It is also alleged in assignments Nos. 12 and 13 that there was error in permitting the prosecuting attorney to ask the defendant why he did not have a subpoena issued for a certain witness. We are at a loss to see how this question could be prejudicial, and there seems to be nothing from the defendant's answer, which would indicate that it was, and also the prosecuting attorney was permitted to ask the defendant how many times he had been married. There is no showing how any prejudice could arise from the question or from the answer made. There is no implication in the question to affect injuriously his character or standing in the community, or any answer that might have been elicited that would have done so. Marriage is not a prohibited status, nor would the questions tend in any way to excite in the minds of reasonable jurors any feeling of distrust or otherwise impeach in any particular the good standing of the appellant.

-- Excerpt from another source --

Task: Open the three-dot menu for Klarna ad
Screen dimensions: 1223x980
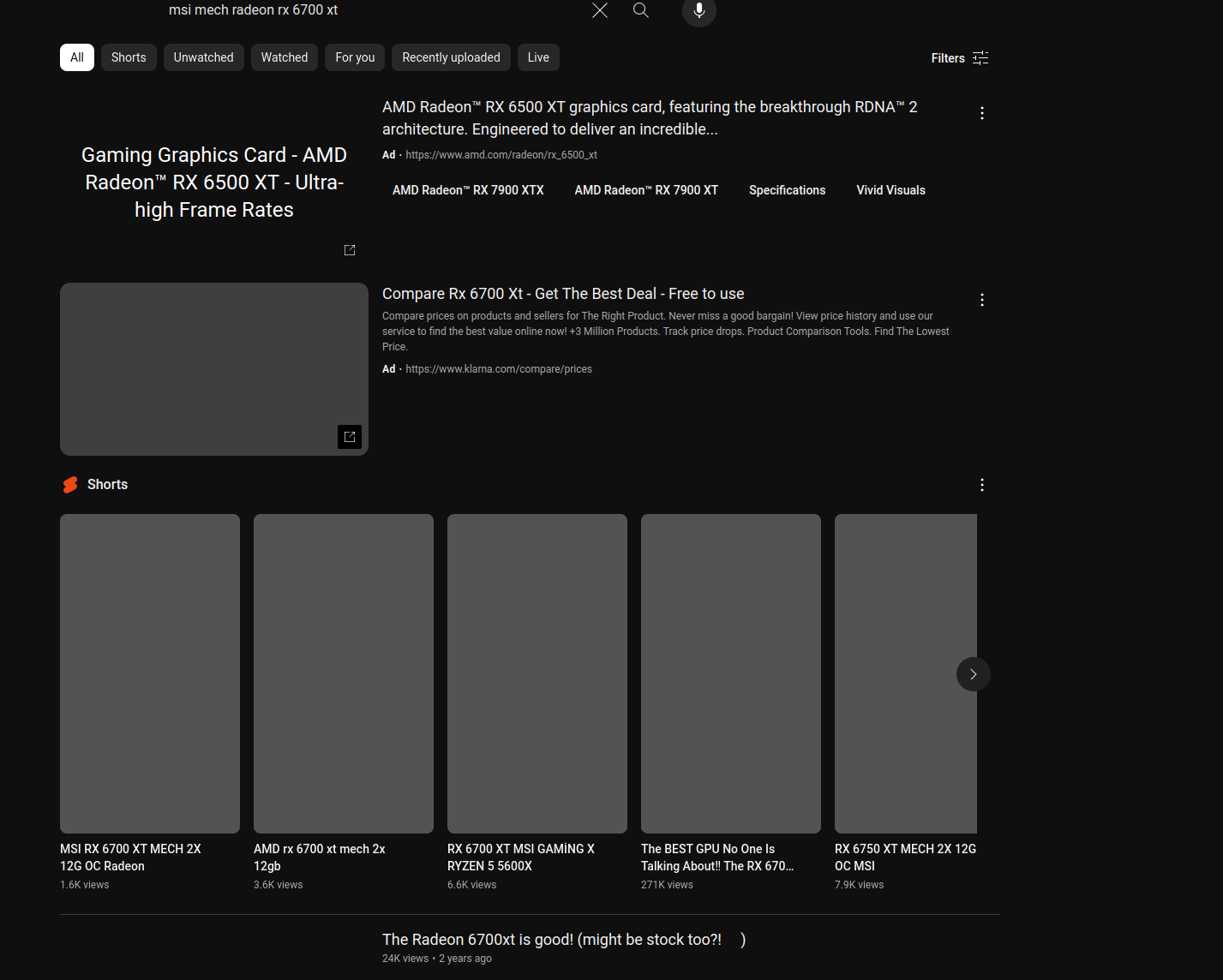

It frequently happens, and trial judges soon learn, that it is sometimes more expedient to permit attorneys, in the heat of trials, to wander somewhat far afield. It may save time, expense and delay more than would the most exacting niceties and requirements if they were attempted, *812 on all occasions, to be enforced. At any rate, unless some prejudicial error appears, we must yield to the sound discretion of the trial courts in such matters, where there is no affirmative showing of an abuse of that discretion, which abuse operates to the prejudice of the appellant, we cannot criticize their conduct. It follows therefore that this cause must be affirmed.
It is so ordered.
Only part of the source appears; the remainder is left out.